What the Heck is Advent Anyways?

Growing up several of my friends  were Catholic and “Diet Catholic” (Episcopalian). I became friends with most of these girls in middle school, and it was through them that I was first introduced to the church calendar. Words like Lent and Advent were previously foreign to this good little Southern Baptist girl.

It wasn’t until I was in college and grad school that Southern Baptist churches (or at least the ones I was attending) started to observe parts of the church calendar too. In doing so, I realized I had been missing out for most of my life. There is a richness of understanding that comes only through doing. This was highlighted in the traditions of advent and created a deeper connection to God and the meaning of each season.

So, what the heck is Advent?

Anticipated Arrival

Advent originally comes from 2 latin words ad–to and venire–come: to come. It later morphed into adventus, which means arrival. It has long described the Christmas season where rituals and traditions are practiced to highlight the much anticipated arrival of Jesus.

What are the traditions for?

The most common tradition of advent is some sort of devotional calendar. This often looks like opening up an envelope each day starting December 1st with Scripture/a lesson and an activity. The overarching story for the calendar is to lead the participants through how the Old Testament anticipates the coming of Jesus, his birth in the New Testament, and why he came. Sometimes they will have portions that also point to Jesus’ awaited second coming.

The point of this tradition is to connect the story of the baby in a manger to the greater story of the Bible. The meta-narrative of Scripture begins with God creating humans in His image, and humans braking relationship with God. The rest of the Old Testament is the story of how God chose a people through which He showed the world his love, mercy, grace, and justice. This culminates in God lovingly sending Jesus as a humble baby to show mercy the world through grace and satisfy justice by restoring relationship through Jesus’ sacrifice on the cross.

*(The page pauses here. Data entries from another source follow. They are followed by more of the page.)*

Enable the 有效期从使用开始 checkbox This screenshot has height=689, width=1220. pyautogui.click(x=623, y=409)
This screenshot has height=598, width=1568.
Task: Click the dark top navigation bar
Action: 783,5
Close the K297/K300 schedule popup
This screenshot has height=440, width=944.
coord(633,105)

Creativity is a great way to get something from your head to your heart. Other traditions, such as daily/weekly ornaments, crafts, and good deeds can go along with a calendar. I love the idea of creating something with your family each day or week to emphasize a portion of the advent story. Creativity engages your body and heart around the central idea of advent: God’s compassionate love.

What should I look for in an Advent devotional?

Advent is about remembering how God intricately wove events in time together to pave the way for the coming of Jesus. It’s about traditions that recreate the anticipation of Jesus and reminds us to anticipate his second coming. A daily advent devotional is a great way to keep the focus of the season on Jesus and not possessions.

Look for devotionals that:

  1. Include Scripture from the Old and New Testaments
    • God did not pick a random point in time to send Jesus. He is highly anticipated through the whole Old Testament. To exclude those passages would be to miss the anticipation part of awaiting Jesus’ arrival.
  2. Find ways to incorporate creativity along with reading
    • Even if you are an adult without little kids try connecting with your “inner child” and see the richness of understanding that can only come when you engage something besides just your brain.
    • Don’t think you have to come up with this yourself. We live in the age of Google and Pinterest–don’t reinvent the wheel.
  3. Find a list of activities and good deeds that focus on each part of the advent story
    • Like incorporating creativity, this takes learning one step further into doing
    • Love is the theme of the advent story (John 3:16) and nothing helps us understand love than compassionately loving others.

Advent starts on December 1st, but it’s never too late to jump in and enjoy the spirit of advent.